LIAR Loki's voice shrieks, the sound coming from the ground below his feet as well as the space around him. Liar liar, skin on fire, sew your mouth shut cut out your tongue never tell another lie again -
Thor is buffeted by gale winds on every side, stumbling to his knees on the shattered ground, but he holds fiercely to his determination. "I do not lie," he says, barely a whisper. "I want nothing but for us to be reunited. I love you, Loki. I never ceased to love you."
you give your love to worthless mortals but not to me, nothing's left for me, Loki rages. nothing left but your hate so I will take it, I will take your scorn and your rage, take every drop of it and milk you for more because it is all of you that I can ever have.
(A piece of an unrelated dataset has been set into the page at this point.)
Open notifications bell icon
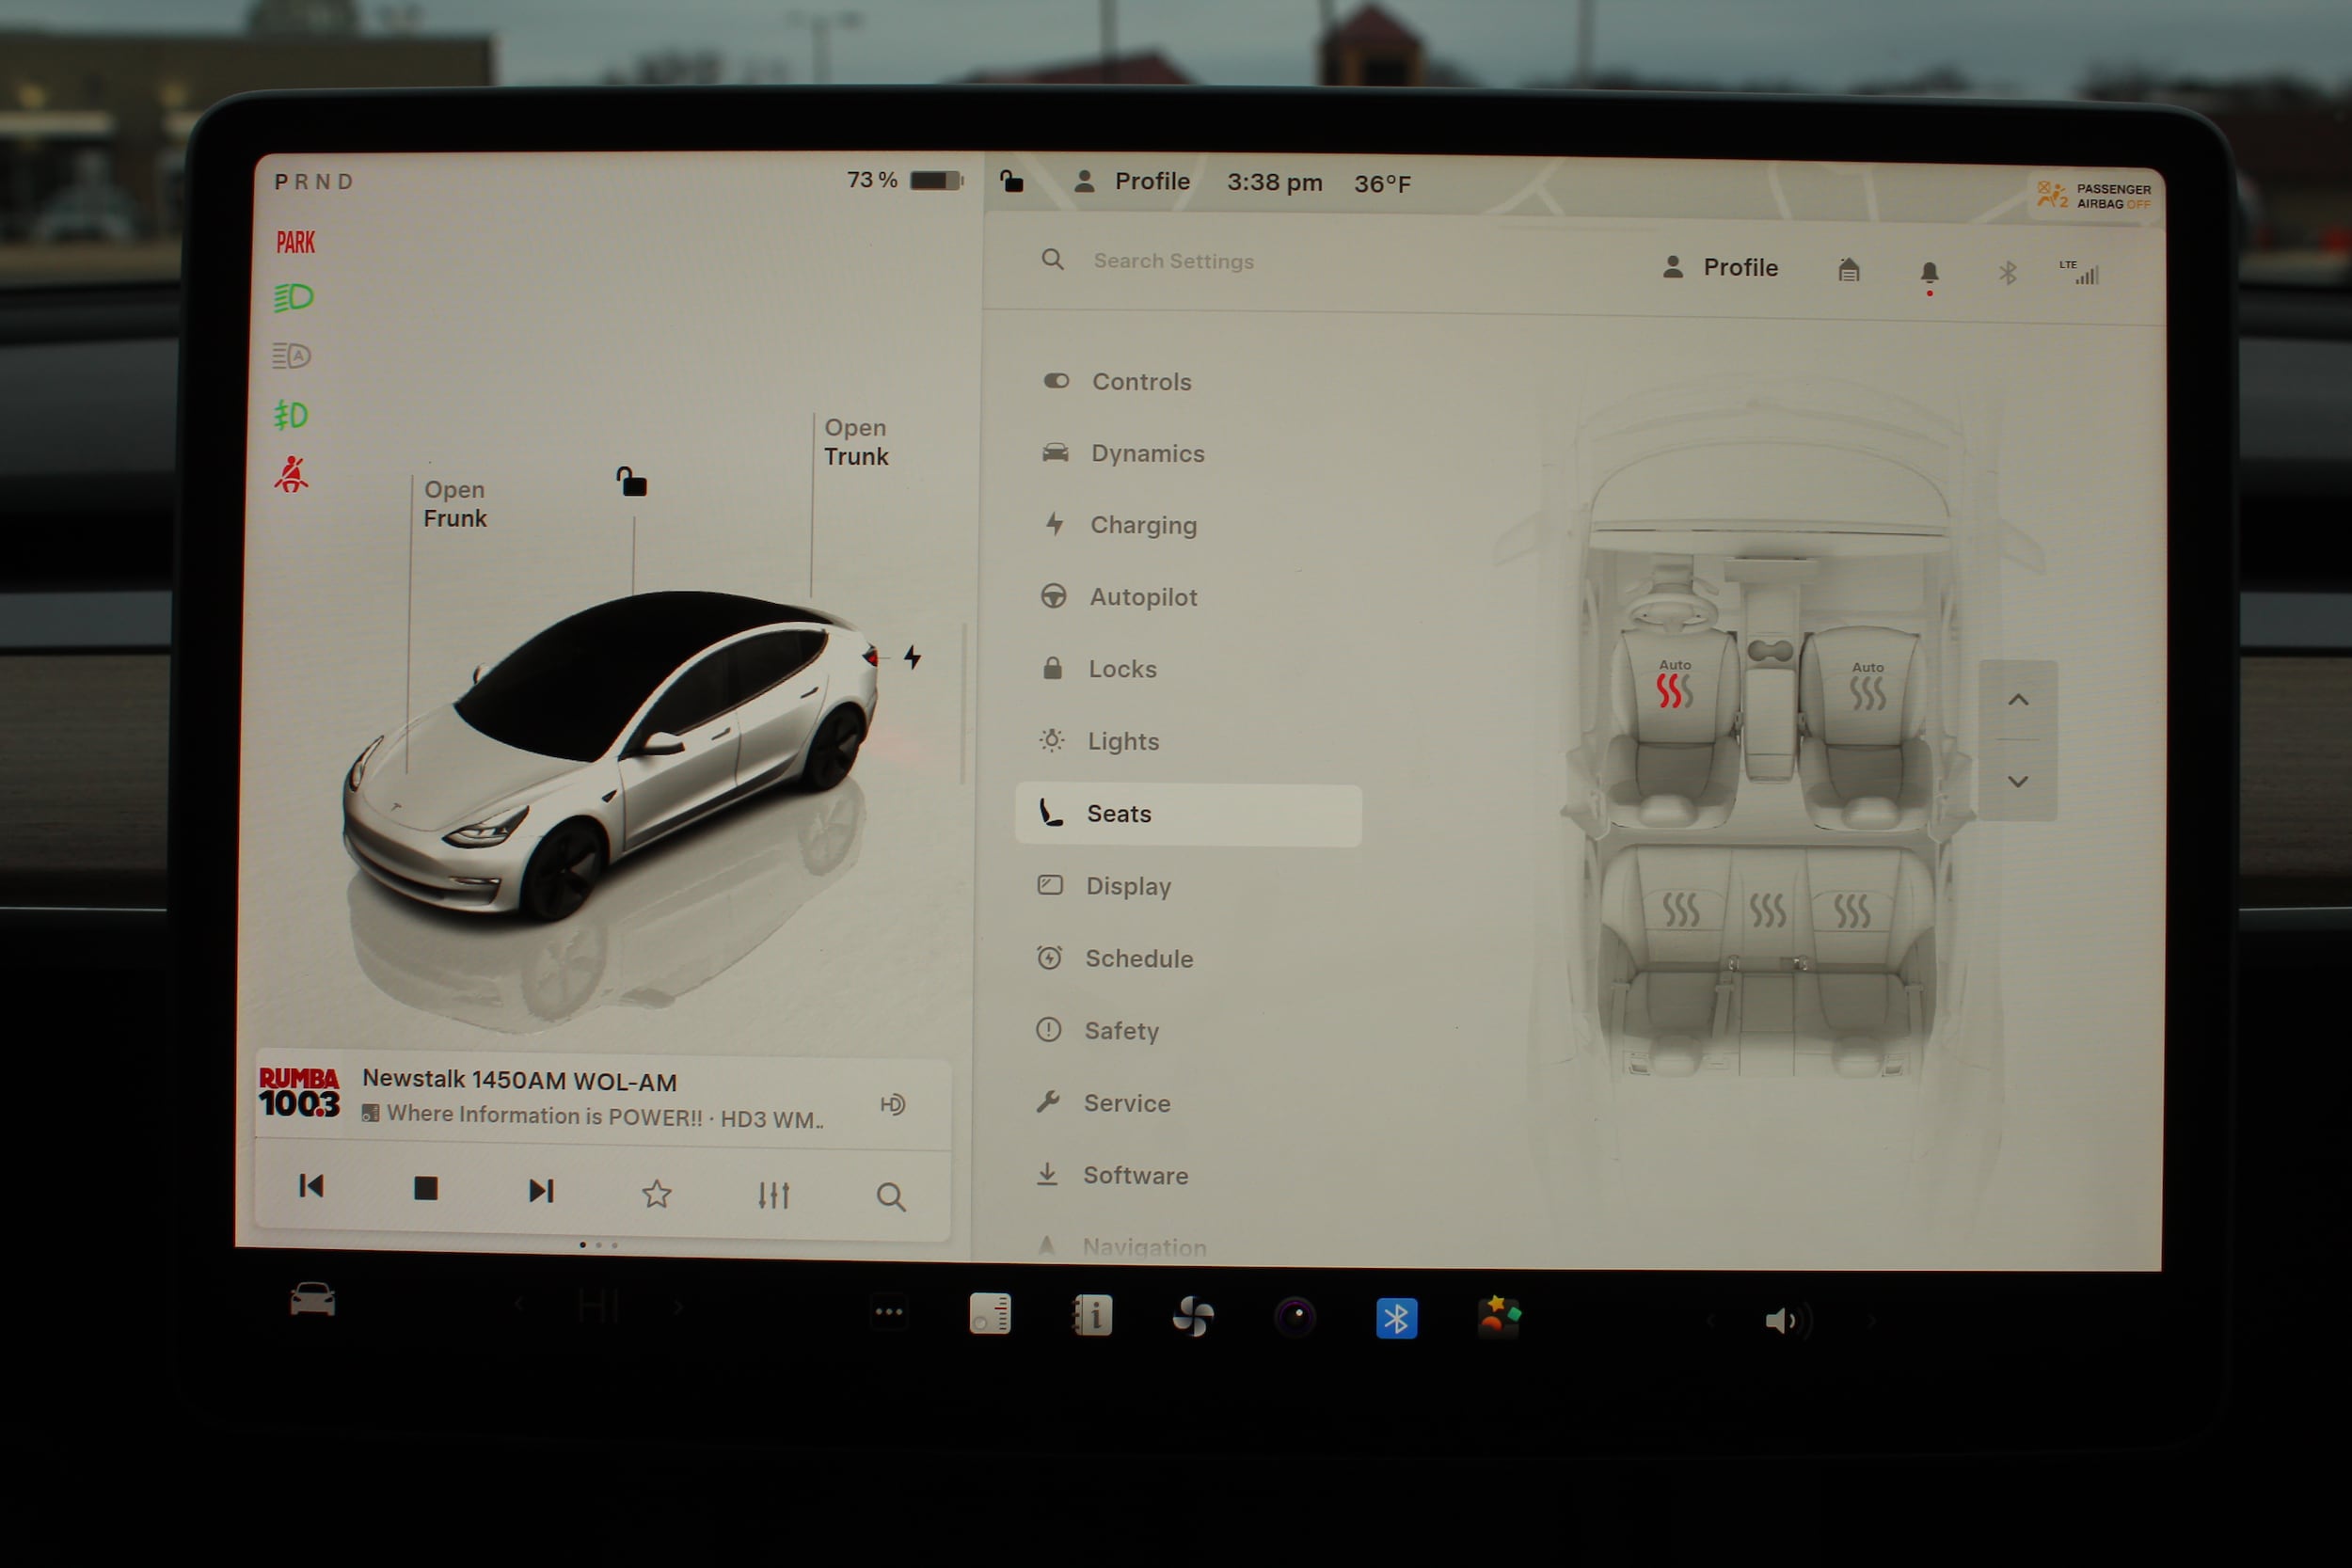 [x=1929, y=272]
"That's not true!" Thor insists. "I have been angry, and rash in my anger, this I cannot deny. But I never hated you - not one sliver of the way you hate yourself! Why do you insist on causing us both such pain? Why must you hold yourself apart, and deny yourself peace?"
I love you I hate you I want you I hate you I need you I hate you I love you I
Loki's reflection flickers into view at the corner of Thor's vision again, and Thor whips his head around to face him, only to recoil at the sight of his brother standing in the dark pillar in his full Jotun skin. Deep blue skin, traced with strange curling lines, echoed by the proud jut of horns that curve back along his skull; the blue reeks of malice, cruelty and hate.
But the eyes - strange red eyes deep as a ruby, looking out from him behind the glass - that red color carries the scent of desire, of a well of yearning without bottom.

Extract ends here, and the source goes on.